Based on the second screenshot, it seems like you are only consuming < 600KB/sec is approx 5Mb/sec. So NIC is not saturated with 5000 concurrent connections. Since it is a single process, your one CPU would have hit the max. Also make sure you use ethernet cable, not wireless router.

ealashwali commented 6 years ago

Thanks. My CPU usage is less than 40% (30s range). I use wireless at the moment (testing) as I do not have wired card in my device. If I will use wired, it will be USB-to-Eth. I hope Linux nethogs can detect tit? My device manufacturer says the card's capacity is 867 Mbps.

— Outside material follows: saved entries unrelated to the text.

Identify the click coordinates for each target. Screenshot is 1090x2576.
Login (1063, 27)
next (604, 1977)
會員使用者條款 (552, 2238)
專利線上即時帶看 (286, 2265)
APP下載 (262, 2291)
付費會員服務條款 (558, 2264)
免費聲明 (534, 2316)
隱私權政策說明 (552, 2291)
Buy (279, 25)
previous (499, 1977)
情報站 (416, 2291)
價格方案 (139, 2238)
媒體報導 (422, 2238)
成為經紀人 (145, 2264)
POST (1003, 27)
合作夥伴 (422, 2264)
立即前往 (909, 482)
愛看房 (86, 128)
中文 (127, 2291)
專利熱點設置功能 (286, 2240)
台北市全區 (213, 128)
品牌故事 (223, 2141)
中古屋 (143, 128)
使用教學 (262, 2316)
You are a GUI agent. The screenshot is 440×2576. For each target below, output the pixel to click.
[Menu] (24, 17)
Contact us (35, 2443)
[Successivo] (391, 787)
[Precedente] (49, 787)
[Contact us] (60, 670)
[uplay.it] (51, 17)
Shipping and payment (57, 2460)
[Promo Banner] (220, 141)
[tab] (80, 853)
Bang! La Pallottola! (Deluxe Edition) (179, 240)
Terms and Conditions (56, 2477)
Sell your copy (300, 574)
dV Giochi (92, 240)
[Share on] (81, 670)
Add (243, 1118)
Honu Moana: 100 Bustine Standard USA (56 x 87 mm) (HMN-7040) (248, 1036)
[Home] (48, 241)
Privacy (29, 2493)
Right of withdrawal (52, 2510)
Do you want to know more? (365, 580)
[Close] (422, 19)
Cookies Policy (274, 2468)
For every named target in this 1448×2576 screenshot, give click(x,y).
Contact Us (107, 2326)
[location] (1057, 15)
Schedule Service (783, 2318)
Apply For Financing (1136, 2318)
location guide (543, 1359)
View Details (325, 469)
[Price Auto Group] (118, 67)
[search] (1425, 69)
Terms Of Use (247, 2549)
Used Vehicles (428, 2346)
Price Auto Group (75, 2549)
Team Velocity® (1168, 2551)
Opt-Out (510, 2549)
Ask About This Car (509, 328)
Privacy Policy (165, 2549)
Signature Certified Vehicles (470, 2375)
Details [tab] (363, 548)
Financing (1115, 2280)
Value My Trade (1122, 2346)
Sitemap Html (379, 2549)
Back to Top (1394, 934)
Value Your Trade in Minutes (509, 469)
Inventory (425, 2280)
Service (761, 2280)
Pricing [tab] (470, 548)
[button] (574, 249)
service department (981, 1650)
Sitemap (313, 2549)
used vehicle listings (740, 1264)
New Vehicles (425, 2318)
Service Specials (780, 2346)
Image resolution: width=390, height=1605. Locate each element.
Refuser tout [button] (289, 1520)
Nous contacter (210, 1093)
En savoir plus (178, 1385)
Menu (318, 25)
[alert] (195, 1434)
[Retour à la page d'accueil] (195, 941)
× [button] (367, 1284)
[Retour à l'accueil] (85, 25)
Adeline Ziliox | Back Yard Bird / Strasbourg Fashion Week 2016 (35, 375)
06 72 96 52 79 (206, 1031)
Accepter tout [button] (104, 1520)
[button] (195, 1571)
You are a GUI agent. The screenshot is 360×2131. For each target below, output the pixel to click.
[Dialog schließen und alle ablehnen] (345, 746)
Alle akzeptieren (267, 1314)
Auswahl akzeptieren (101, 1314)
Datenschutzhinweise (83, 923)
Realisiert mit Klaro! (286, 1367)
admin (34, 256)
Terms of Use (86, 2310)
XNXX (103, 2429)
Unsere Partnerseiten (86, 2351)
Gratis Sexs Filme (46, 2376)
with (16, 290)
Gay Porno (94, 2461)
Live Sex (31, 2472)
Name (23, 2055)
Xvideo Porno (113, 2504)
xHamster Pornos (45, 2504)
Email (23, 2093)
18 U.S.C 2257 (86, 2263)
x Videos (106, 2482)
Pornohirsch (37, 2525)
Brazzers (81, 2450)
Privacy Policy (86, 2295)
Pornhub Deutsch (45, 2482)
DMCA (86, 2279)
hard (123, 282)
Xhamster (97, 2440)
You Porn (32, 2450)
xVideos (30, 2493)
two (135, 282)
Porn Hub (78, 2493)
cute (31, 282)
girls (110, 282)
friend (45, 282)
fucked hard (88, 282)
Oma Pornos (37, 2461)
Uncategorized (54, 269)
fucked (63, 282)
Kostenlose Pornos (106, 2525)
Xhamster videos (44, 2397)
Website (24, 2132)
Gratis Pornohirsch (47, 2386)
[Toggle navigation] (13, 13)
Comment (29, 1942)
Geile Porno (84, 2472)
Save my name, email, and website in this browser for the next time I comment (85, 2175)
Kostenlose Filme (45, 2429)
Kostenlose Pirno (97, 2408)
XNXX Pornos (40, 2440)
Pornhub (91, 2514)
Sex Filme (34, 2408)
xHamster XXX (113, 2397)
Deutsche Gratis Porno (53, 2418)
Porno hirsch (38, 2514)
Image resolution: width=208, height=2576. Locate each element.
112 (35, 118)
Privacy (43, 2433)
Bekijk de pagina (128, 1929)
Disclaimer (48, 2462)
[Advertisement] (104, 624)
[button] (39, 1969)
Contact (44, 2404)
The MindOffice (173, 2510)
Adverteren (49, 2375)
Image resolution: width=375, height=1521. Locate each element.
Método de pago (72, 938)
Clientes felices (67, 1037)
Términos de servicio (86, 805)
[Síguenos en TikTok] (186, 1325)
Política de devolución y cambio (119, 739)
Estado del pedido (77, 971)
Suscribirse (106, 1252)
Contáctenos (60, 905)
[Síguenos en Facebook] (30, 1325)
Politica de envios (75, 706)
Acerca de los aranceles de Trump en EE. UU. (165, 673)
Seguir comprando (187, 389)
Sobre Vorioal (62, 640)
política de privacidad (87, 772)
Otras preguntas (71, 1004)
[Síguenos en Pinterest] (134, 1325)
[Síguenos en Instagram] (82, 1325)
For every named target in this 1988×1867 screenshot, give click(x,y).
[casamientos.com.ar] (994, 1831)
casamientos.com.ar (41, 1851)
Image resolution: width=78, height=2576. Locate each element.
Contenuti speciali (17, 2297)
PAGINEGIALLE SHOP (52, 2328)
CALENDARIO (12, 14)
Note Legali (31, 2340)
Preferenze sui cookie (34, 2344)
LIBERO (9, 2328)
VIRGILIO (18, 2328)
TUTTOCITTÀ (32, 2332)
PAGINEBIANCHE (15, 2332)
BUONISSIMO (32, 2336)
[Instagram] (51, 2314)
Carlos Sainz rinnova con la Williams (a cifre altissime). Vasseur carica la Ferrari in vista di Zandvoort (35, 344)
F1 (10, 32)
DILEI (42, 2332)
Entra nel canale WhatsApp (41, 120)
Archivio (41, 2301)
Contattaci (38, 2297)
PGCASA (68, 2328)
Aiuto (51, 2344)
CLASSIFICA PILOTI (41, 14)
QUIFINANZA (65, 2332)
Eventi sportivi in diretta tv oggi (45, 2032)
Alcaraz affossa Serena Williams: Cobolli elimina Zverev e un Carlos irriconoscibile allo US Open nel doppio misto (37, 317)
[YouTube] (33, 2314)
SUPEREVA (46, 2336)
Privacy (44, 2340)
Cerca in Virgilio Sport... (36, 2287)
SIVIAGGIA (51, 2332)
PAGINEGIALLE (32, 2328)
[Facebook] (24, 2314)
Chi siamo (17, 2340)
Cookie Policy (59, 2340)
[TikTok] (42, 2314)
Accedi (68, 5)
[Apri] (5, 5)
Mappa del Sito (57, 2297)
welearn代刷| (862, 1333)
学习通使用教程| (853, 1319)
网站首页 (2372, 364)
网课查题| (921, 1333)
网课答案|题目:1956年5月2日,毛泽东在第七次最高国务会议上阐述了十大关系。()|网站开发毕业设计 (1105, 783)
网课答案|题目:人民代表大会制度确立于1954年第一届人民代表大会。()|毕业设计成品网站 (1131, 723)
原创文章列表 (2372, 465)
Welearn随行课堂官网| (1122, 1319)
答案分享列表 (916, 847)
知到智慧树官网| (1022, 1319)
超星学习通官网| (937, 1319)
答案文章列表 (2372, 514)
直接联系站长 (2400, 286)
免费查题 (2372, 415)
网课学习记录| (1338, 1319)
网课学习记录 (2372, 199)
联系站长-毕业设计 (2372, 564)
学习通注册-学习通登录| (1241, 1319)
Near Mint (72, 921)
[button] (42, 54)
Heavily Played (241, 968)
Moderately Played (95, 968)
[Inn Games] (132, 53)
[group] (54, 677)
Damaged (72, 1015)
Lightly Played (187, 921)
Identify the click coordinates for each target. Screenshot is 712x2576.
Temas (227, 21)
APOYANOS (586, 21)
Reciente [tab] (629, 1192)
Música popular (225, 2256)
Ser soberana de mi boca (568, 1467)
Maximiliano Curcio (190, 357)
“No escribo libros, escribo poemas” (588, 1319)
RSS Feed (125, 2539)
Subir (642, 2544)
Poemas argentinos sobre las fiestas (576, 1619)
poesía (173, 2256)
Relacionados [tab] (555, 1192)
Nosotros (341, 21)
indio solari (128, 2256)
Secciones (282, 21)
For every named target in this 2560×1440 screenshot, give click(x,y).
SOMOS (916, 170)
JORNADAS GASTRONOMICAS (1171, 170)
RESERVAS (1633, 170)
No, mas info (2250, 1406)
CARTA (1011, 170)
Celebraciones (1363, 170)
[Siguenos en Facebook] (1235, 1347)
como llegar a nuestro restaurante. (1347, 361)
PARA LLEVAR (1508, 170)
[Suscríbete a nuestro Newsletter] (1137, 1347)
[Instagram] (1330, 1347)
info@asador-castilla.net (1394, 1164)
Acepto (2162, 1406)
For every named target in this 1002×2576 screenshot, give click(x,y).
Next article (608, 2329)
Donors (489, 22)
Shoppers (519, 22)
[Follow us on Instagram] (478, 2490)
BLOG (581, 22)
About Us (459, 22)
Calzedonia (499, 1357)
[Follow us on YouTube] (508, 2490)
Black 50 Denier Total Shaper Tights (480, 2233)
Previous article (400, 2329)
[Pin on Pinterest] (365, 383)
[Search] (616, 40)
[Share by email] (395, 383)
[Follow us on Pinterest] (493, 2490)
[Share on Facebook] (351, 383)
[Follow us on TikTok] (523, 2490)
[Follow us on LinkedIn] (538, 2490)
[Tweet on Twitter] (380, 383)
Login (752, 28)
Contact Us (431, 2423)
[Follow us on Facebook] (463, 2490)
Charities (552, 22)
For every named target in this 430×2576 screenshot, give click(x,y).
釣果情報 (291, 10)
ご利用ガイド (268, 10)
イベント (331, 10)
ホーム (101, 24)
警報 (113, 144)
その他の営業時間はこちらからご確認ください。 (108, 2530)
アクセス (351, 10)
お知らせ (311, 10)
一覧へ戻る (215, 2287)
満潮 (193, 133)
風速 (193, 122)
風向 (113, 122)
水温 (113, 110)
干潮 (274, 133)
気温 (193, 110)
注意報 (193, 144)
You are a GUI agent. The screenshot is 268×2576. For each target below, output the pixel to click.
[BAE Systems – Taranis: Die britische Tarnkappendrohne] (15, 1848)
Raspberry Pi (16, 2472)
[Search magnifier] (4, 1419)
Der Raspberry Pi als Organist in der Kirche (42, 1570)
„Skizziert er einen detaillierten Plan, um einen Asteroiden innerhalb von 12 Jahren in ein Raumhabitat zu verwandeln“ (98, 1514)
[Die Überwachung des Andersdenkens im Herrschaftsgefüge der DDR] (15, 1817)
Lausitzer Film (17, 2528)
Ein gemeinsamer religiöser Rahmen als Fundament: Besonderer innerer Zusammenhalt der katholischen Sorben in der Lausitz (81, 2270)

It seems only 6 Mbps? https://github.com/ealashwali/public-photos/blob/master/Screenshot%20from%202018-08-22%2000-15-44.png Or is it Ubuntu/Linux system shows the used capacity not the full one? P.S I'm connecting to Wireless.

I have two more questions please: 1) when my device hardware capacity is not coping with the no. of concurrent workers, do I lose connections (dropped) or the requests wait? and it is just that I do not get the expected performance? 2) The link photo is for 10 concurrent workers. Does this seem the optimal no. for my current settings? https://github.com/ealashwali/public-photos/blob/master/nethogs-10-concurrent.png

prbinu commented 6 years ago

Like I said before, there are many reasons that can impact your performance. Unless you are doing research on performance, I would suggest to try few combination and stick with a reasonable setting. Worst case, it takes couple more hours to complete the scan (if the scan is in the order of 100k servers).

Connections are not dropped, but if it takes more time, then it may get timeout errors.